The bill was the U.S. Senate companion to proposed legislation in the House of Representatives by Representative Anna Eshoo (D-CA), a member of the Energy and Commerce Committee. She said she was motivated to write the bill after a loud commercial interrupted conversation at a family dinner; when she turned to her brother-in-law, asking him to "do something" about the loud television, he replied, "Well, you're the congresswoman. Why don't you do something about it?". According to Eshoo, no one turned her down when she looked for supporters to the bill, and it passed the Communications Subcommittee. The technical requirements for measuring loudness were taken entirely from a formerly voluntary "recommended practice" issued by the Advanced Television Systems Committee (ATSC) on November 4, 2009. Eshoo told The Wall Street Journal that legislation to mitigate the volume of commercials on TV was among the most popular pieces of legislation she has sponsored in her 18 years in Congress.

Prior to adjourning for the midterm recess, the United States Senate unanimously passed the bill on September 30, 2010. Before it was signed into law in December, minor differences between the two versions had to be worked out when Congress returned to Washington after the November 2 election. The reconciled bill was signed into law by President Barack Obama on December 15, 2010, as Public Law 111–311.

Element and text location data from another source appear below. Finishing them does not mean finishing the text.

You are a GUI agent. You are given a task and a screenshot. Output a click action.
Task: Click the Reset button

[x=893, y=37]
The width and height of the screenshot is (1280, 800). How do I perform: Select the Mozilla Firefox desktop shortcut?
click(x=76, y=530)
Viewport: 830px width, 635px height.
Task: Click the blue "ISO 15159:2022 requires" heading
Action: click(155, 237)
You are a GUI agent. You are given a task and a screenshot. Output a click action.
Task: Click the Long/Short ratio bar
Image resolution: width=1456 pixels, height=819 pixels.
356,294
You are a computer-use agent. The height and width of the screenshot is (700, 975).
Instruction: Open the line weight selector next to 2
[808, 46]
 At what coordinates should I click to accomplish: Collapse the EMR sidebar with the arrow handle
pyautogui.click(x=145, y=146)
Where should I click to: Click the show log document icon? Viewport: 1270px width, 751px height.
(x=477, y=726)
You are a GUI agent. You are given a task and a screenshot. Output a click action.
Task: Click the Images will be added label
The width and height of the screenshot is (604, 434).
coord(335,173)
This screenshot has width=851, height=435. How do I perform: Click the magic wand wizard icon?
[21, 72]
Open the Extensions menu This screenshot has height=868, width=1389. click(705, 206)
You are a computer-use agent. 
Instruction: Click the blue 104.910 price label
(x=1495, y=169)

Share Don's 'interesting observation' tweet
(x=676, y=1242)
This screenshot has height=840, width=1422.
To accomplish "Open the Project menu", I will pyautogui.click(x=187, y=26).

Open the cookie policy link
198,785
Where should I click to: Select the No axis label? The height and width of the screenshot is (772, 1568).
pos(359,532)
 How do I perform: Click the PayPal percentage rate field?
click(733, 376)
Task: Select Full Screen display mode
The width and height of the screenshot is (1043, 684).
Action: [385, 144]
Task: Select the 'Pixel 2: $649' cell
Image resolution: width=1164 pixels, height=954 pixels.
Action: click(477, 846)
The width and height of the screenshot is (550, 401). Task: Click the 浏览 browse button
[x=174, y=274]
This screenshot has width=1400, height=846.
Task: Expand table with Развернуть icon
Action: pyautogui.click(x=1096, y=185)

On May 27, 2011, the FCC released a Notice of Proposed Rulemaking (NPRM), Media Bureau (MB) Docket 11–93, to implement the CALM Act. Twelve parties filed comments, which are now available in the FCC's Electronic Comment Filing System (ECFS).

The FCC adopted its rules on December 13, 2011, and they took effect on December 13, 2012. Television viewers are asked to report loud commercials that violate this bill to the FCC.

However the act does not affect streaming, cable, and internet commercials, so loud commercials still occur in those mediums.